Apartments: Values may fall on average, but we're not average, developers say

Not in freefall: But apartments are returning to their fair value, valuer WBP Property Group says.
Not in freefall: But apartments are returning to their fair value, valuer WBP Property Group says. Leigh Henningham

The property industry accepts the notion that apartment prices on average will fall, but many developers hasten to say they are not average.

WBP Property Group is now valuing settling apartments "as much as 10 to 15 per cent" below the contract price, but that marks a return to fair value for units inflated by commissions developers paid partners including mortgage brokers, financial planners and overseas students to sell them in the first place, WBP executive chairman Greville Pabst says.

It's most prevalent in Melbourne and Brisbane, but Sydney is not immune either, he says.

"These apartments were overpriced from day one," Pabst says. "It's not like prices are going to fall.
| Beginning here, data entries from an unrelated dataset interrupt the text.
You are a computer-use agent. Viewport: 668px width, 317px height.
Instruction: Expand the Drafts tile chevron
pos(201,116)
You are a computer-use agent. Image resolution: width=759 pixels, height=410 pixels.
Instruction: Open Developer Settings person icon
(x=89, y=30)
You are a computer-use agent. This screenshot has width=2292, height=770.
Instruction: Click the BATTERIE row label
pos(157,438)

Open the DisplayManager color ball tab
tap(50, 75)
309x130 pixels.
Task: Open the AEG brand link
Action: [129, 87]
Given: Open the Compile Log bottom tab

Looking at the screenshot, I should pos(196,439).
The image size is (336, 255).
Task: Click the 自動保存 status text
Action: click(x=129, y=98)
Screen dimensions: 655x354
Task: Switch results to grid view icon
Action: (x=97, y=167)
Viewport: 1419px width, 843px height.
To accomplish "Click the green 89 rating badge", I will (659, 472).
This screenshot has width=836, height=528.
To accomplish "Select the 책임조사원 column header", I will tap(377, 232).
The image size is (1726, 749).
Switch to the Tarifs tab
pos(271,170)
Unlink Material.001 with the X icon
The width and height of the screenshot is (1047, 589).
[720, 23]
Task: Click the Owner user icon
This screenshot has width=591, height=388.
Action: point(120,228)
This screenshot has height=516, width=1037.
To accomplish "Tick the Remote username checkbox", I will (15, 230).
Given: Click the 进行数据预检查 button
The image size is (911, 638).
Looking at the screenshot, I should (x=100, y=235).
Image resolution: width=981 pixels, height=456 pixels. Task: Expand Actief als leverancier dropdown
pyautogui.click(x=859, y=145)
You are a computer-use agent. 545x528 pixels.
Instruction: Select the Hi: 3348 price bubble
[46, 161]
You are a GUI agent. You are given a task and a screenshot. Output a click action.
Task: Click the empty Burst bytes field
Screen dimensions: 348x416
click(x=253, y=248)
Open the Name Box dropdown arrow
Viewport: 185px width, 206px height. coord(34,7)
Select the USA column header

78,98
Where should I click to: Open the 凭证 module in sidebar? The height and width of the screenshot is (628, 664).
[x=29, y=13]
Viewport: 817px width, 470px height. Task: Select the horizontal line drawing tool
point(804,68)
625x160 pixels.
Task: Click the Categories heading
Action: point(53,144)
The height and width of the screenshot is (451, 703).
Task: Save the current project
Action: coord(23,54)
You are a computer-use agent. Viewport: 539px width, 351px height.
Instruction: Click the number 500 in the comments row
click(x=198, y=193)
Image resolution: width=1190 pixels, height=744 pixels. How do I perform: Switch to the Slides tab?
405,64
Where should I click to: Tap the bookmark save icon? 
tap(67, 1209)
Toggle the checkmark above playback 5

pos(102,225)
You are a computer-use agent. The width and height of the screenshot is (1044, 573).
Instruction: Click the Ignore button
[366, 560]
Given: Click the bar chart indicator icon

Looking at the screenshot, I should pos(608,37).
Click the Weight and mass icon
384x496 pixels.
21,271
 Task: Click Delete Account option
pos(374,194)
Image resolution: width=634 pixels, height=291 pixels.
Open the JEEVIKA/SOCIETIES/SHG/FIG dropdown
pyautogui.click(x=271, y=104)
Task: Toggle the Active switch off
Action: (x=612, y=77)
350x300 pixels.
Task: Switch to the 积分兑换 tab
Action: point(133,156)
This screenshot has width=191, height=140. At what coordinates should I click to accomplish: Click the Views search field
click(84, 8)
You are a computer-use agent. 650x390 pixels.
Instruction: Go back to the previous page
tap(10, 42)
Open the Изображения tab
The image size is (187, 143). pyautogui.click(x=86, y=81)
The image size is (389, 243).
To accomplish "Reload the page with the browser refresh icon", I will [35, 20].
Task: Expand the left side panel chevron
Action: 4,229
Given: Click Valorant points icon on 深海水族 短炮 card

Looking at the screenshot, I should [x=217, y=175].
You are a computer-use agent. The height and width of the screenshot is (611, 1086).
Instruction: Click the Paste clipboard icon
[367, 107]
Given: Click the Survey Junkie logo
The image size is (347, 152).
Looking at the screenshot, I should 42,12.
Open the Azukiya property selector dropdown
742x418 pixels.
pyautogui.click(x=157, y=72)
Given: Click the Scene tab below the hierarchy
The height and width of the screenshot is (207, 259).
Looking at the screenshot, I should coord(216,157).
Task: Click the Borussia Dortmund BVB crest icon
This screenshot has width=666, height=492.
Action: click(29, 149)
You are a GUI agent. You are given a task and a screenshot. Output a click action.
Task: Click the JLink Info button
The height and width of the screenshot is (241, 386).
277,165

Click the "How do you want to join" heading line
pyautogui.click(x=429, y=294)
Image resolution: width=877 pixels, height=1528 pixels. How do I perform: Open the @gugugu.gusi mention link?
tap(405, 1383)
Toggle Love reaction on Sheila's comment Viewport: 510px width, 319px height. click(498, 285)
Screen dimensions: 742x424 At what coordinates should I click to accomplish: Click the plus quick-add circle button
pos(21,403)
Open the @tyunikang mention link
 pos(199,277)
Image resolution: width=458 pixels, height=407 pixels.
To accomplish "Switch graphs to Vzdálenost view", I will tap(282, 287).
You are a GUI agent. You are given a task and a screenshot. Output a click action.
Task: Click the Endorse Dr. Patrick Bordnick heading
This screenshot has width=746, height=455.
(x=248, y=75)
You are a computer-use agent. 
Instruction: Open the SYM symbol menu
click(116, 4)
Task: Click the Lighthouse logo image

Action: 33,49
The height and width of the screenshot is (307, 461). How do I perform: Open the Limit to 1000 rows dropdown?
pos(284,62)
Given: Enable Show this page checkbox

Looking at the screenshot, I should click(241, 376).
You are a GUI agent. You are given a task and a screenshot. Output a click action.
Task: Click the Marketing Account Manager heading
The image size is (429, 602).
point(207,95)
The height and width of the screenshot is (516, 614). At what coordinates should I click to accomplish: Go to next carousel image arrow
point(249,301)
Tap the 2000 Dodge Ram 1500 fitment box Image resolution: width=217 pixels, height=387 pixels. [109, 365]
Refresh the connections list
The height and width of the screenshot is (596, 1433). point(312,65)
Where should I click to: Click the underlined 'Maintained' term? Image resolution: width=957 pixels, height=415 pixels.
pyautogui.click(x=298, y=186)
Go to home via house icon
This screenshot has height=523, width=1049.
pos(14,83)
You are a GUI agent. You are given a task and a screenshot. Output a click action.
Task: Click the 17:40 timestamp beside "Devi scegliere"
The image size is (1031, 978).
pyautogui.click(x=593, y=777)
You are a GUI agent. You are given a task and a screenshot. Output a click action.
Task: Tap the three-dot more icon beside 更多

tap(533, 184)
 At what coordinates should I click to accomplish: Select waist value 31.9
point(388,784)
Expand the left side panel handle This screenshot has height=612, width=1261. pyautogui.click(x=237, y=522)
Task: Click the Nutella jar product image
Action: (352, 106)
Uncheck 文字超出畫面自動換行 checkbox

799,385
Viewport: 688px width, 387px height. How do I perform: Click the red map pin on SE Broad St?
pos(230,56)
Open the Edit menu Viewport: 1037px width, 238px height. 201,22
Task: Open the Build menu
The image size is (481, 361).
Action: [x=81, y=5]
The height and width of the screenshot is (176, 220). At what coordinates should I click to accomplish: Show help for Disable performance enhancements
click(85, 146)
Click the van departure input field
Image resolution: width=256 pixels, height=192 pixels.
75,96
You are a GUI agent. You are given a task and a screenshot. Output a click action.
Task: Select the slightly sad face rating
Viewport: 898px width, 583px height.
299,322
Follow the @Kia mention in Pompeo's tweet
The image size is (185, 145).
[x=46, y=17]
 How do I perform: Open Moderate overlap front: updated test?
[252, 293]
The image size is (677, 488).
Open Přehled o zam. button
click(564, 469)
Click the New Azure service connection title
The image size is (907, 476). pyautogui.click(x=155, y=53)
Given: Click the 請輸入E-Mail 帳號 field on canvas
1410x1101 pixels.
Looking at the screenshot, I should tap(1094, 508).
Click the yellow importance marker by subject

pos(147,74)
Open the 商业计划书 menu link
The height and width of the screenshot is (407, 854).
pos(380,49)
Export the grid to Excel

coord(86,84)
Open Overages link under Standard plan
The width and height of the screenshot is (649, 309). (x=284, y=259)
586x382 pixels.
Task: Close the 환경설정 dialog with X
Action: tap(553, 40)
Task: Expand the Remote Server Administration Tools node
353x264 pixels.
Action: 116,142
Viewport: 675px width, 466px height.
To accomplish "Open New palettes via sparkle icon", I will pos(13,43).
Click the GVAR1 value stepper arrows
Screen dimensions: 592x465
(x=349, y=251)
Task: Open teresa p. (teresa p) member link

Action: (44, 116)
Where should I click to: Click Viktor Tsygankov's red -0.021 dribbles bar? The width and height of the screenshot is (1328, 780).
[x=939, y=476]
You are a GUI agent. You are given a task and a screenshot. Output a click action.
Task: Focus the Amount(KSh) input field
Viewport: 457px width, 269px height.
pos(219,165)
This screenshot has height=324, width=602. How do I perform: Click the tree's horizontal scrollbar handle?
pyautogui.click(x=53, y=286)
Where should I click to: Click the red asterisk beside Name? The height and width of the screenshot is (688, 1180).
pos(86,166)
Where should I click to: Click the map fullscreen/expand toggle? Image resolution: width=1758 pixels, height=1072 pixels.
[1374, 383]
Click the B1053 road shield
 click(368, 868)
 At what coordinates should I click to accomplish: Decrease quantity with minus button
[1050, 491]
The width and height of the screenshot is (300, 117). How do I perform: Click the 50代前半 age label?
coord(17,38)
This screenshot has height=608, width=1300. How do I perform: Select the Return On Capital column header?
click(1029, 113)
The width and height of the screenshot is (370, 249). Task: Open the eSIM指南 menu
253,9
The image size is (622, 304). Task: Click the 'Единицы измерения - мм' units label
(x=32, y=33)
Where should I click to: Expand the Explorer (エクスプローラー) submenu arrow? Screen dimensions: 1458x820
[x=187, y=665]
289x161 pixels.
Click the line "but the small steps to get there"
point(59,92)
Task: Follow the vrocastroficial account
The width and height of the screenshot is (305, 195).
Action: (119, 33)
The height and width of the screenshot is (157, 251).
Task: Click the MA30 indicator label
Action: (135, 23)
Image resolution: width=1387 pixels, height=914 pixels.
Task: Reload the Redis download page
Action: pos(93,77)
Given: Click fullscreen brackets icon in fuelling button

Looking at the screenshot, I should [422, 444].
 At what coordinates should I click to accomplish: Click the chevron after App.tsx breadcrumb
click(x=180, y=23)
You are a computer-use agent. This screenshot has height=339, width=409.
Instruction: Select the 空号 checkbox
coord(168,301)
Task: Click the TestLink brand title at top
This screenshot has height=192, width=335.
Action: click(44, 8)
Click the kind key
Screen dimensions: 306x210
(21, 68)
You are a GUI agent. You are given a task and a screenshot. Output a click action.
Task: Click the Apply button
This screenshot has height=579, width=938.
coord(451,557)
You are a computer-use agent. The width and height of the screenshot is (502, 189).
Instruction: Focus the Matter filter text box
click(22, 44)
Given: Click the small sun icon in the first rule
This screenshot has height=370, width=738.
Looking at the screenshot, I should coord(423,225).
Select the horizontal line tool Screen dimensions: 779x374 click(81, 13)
They're only going to fall to their true market value."

After warnings about falling apartment prices by the Reserve Bank of Australia, Deloitte Access Economics and other senior economists, many developers say it is different for them.

"Settlement risk over the next two years for us is relatively low as a high percentage of our buyers are local and the growth in Sydney property has been strong," says Jin Lin, the chief executive of developer Aqualand. "There is also a lot of evidence, even from overseas buyers in Sydney, that properties are still settling."

Even in markets such as Melbourne where it is more of a problem – Little Group chairman Paul Little says between 5 and 10 per cent of apartments in the high-rise market he operates in have settlement problems – the system will correct itself, he says.

"Supply of new apartments will significantly slow down over the next year or two as a result of buyers being more cautious," Little says.

It's all about location and the niche, says Paul Fridman, the founder of developer Fridcorp and Young Rich list member.

"Across the three states we're developing in, in different areas of each state there's a gross under supply," Fridman says.

ASX-listed Mirvac makes a similar point.

"At this mature stage of the residential cycle, a key differentiator for Mirvac is our intimate understanding of the customer and sub-market to match product to local demand," says residential head John Carfi. "This is evident in the successes we're achieving on existing projects such as St Leonards in North Sydney, The Eastbourne in East Melbourne, Tullamore in Doncaster, and Woodlea at Rockbank."

But buyers who purchased inflated apartments – such as a $600,000 apartment of which as much as $60,000 could have been spent on commissions – have to bear the cost of that return to fair value, Pabst says.

"In a high percentage of cases, it takes at least six years for the value to level out to what people paid for them," he says. "As an opportunity cost, that's significant."